Supervisory Needs: To comply with regulatory standards, the customer seeks the ability to thoroughly record and audit all microservices calls when accessing internal services over the external network.

Robust Service Management: Ensuring stringent authentication and implementing traffic throttling measures for each microservice module is a crucial aspect of the customer's service management requirements.

Business Growth: The customer aims to resolve challenges in business expansion, particularly addressing the need for inter-microservices communication across different business domains or teams.

Holistic Management: As the number of microservices grows, the customer acknowledges the need to address the significant impact of increasing call chain complexity on overall business stability.

Future Prospects: Looking ahead to the cloudification transformation of applications, the customer highlights the pivotal role of a service gateway in driving the process of application cloudification.
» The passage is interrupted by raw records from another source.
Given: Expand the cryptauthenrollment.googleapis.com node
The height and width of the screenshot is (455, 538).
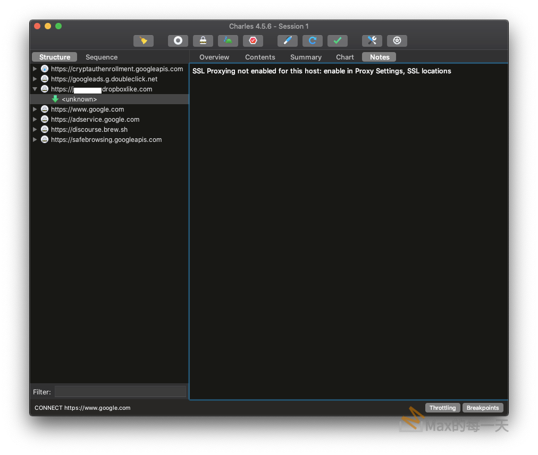Looking at the screenshot, I should coord(35,69).
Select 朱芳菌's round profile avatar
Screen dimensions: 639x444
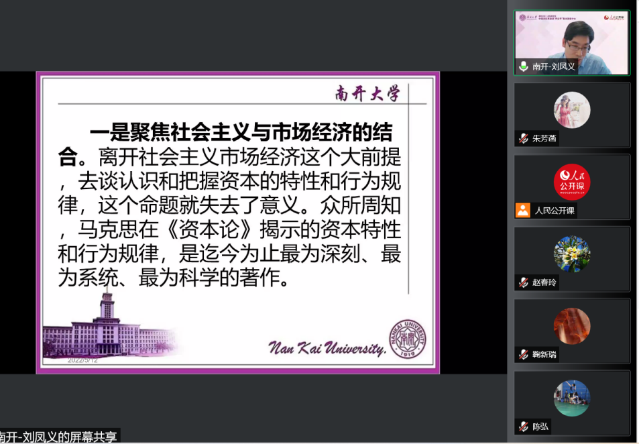coord(572,110)
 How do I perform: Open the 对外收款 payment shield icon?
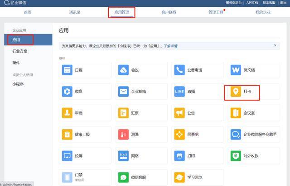(236, 156)
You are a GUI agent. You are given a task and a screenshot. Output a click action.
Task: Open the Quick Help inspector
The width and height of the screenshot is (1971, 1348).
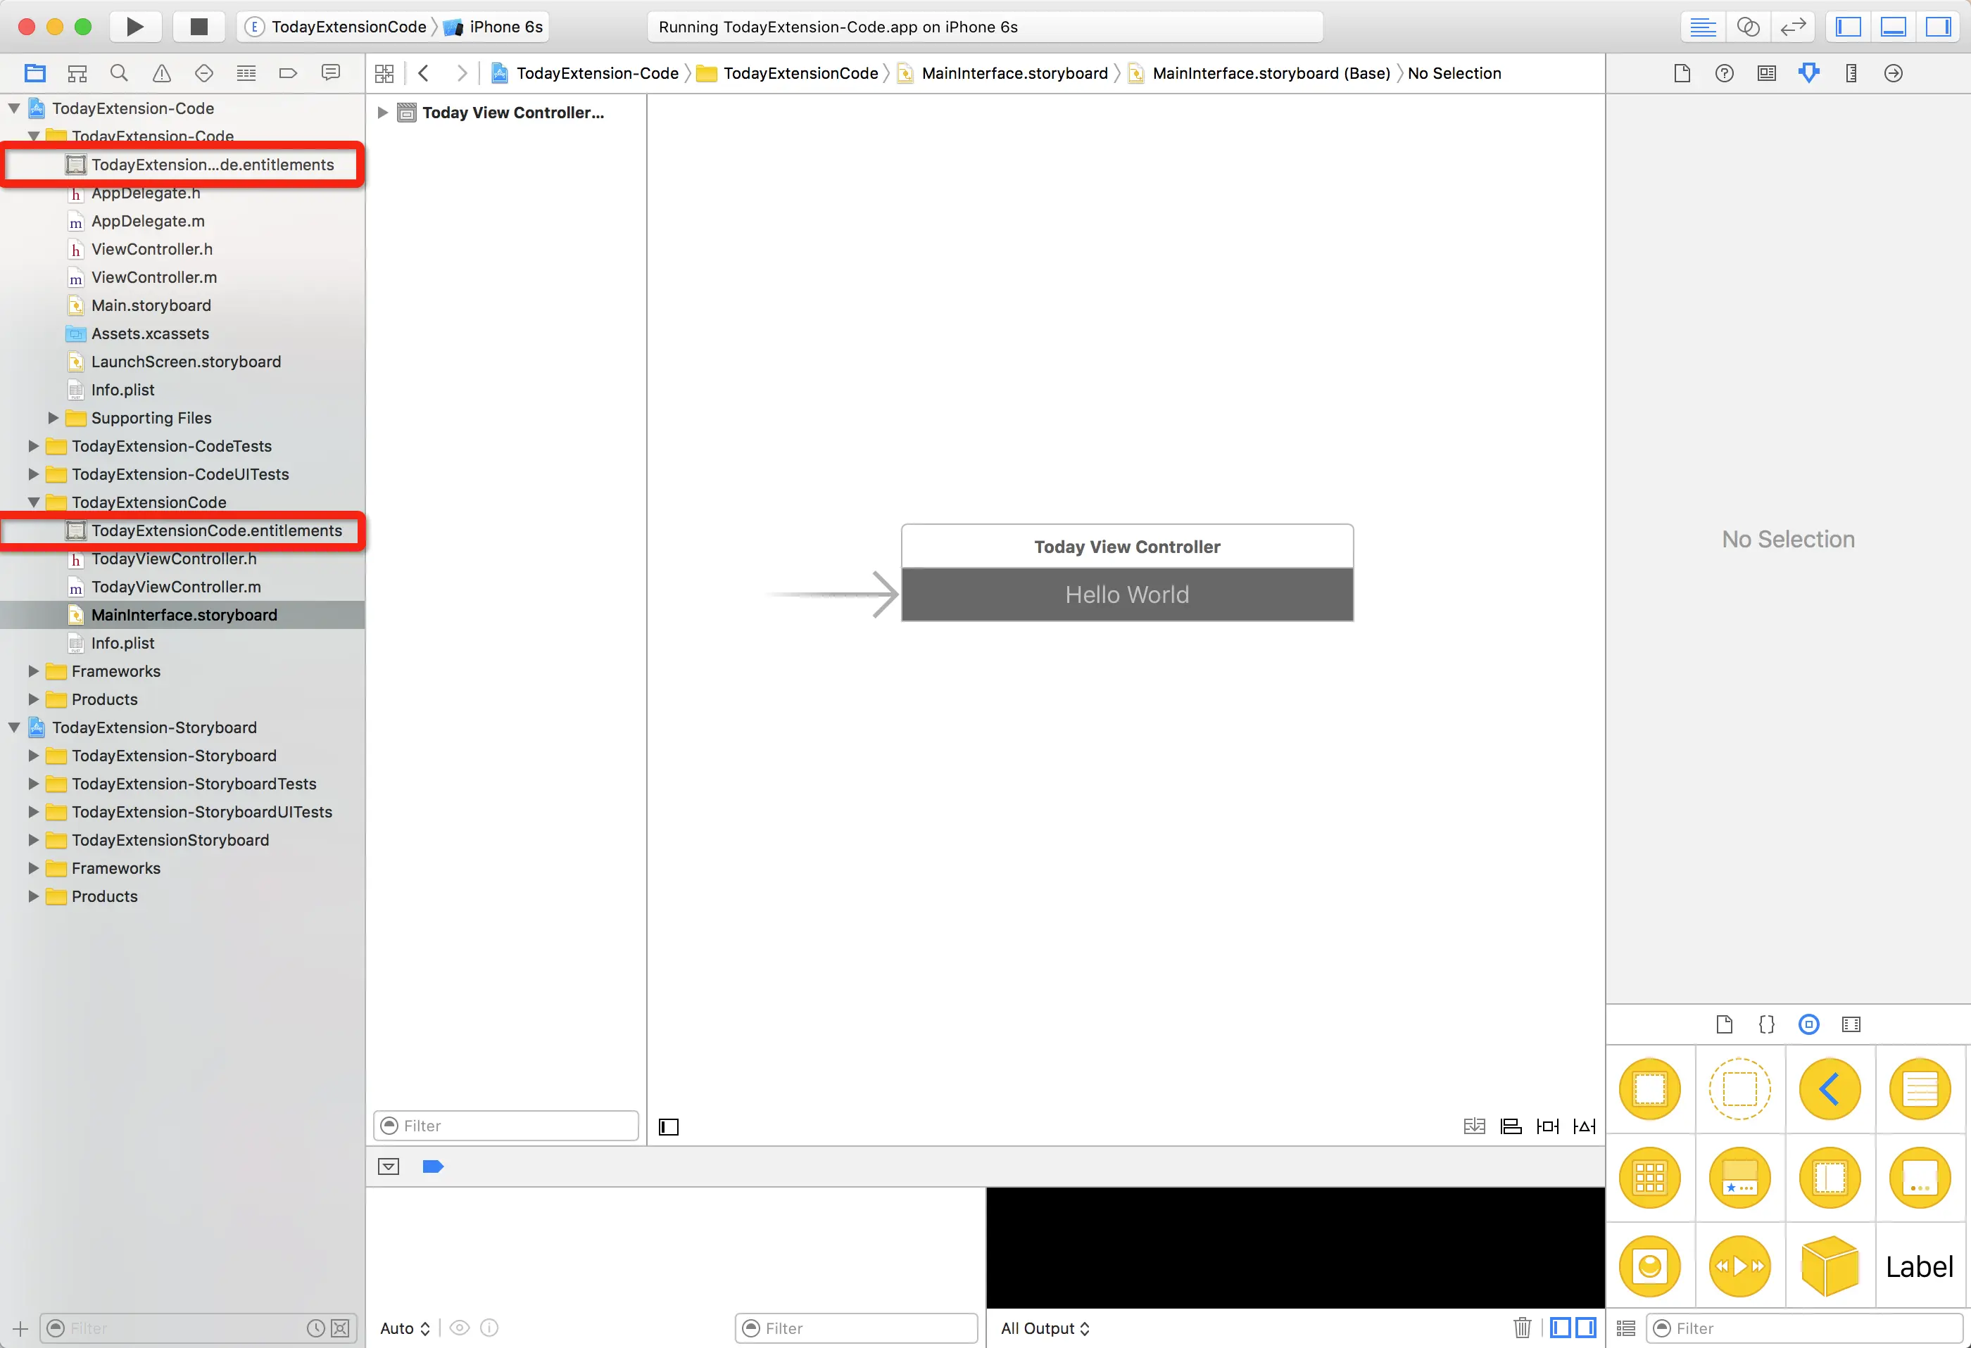[1723, 74]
To sum up, the DMZ plays a pivotal role in network security, acting as a barrier between internal and external networks. Its function is to safeguard sensitive data and resources while facilitating essential external interactions. Utilizing contemporary gateway systems and API management tools enhances the efficient management and security of network traffic, addressing the security and regulatory needs across diverse industries. Whether for a mobile phone manufacturer or a financial institution, employing these technologies ensures network security and operational stability, while also meeting the demands of future development.